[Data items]
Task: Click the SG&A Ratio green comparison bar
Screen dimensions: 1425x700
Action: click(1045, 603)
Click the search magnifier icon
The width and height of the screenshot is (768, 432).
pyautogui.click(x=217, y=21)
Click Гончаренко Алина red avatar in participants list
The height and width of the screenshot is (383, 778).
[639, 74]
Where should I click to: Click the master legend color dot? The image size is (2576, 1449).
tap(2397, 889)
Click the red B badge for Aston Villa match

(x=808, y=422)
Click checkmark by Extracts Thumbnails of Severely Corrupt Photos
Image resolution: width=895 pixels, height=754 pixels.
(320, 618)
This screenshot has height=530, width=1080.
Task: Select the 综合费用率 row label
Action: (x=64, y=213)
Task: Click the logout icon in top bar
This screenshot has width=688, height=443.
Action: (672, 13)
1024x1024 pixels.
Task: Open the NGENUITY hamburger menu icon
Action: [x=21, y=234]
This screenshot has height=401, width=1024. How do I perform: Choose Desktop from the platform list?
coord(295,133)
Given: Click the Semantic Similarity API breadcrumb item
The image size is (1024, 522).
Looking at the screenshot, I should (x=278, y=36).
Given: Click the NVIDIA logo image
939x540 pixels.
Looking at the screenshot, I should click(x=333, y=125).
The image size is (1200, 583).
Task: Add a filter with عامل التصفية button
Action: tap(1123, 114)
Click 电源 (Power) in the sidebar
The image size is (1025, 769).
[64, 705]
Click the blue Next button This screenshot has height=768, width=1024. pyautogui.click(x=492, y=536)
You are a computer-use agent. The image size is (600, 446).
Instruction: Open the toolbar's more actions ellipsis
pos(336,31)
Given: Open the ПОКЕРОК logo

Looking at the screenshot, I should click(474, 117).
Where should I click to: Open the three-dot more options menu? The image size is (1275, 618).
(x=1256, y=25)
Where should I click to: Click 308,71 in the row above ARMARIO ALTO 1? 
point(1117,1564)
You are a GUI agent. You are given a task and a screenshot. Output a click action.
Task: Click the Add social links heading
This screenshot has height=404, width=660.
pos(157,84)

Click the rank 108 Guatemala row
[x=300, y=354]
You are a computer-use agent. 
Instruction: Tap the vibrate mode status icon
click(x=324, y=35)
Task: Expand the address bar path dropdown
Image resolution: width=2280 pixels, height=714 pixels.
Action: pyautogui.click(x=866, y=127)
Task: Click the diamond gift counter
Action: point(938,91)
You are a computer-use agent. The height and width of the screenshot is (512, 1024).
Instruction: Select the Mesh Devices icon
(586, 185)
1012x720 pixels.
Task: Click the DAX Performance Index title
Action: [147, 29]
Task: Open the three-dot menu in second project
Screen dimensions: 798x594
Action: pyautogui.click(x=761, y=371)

What is being asked
The data should be copied out in full, exactly as it reads.

Output for this exercise
Task: Click the SG&A Ratio green comparison bar
Screen dimensions: 1425x700
Action: click(1045, 603)
Click the search magnifier icon
The width and height of the screenshot is (768, 432).
pyautogui.click(x=217, y=21)
Click Гончаренко Алина red avatar in participants list
The height and width of the screenshot is (383, 778).
[639, 74]
Where should I click to: Click the master legend color dot? The image size is (2576, 1449).
tap(2397, 889)
Click the red B badge for Aston Villa match

(x=808, y=422)
Click checkmark by Extracts Thumbnails of Severely Corrupt Photos
Image resolution: width=895 pixels, height=754 pixels.
(320, 618)
This screenshot has height=530, width=1080.
Task: Select the 综合费用率 row label
Action: (x=64, y=213)
Task: Click the logout icon in top bar
This screenshot has width=688, height=443.
Action: (672, 13)
1024x1024 pixels.
Task: Open the NGENUITY hamburger menu icon
Action: [x=21, y=234]
This screenshot has height=401, width=1024. How do I perform: Choose Desktop from the platform list?
coord(295,133)
Given: Click the Semantic Similarity API breadcrumb item
The image size is (1024, 522).
Looking at the screenshot, I should (x=278, y=36).
Given: Click the NVIDIA logo image
939x540 pixels.
Looking at the screenshot, I should click(x=333, y=125).
The image size is (1200, 583).
Task: Add a filter with عامل التصفية button
Action: tap(1123, 114)
Click 电源 (Power) in the sidebar
The image size is (1025, 769).
[64, 705]
Click the blue Next button This screenshot has height=768, width=1024. pyautogui.click(x=492, y=536)
You are a computer-use agent. The image size is (600, 446).
Instruction: Open the toolbar's more actions ellipsis
pos(336,31)
Given: Open the ПОКЕРОК logo

Looking at the screenshot, I should click(474, 117).
Where should I click to: Open the three-dot more options menu? The image size is (1275, 618).
(x=1256, y=25)
Where should I click to: Click 308,71 in the row above ARMARIO ALTO 1? 
point(1117,1564)
You are a GUI agent. You are given a task and a screenshot. Output a click action.
Task: Click the Add social links heading
This screenshot has height=404, width=660.
pos(157,84)

Click the rank 108 Guatemala row
[x=300, y=354]
You are a computer-use agent. 
Instruction: Tap the vibrate mode status icon
click(x=324, y=35)
Task: Expand the address bar path dropdown
Image resolution: width=2280 pixels, height=714 pixels.
Action: pyautogui.click(x=866, y=127)
Task: Click the diamond gift counter
Action: point(938,91)
You are a computer-use agent. The height and width of the screenshot is (512, 1024).
Instruction: Select the Mesh Devices icon
(586, 185)
1012x720 pixels.
Task: Click the DAX Performance Index title
Action: [147, 29]
Task: Open the three-dot menu in second project
Screen dimensions: 798x594
Action: pyautogui.click(x=761, y=371)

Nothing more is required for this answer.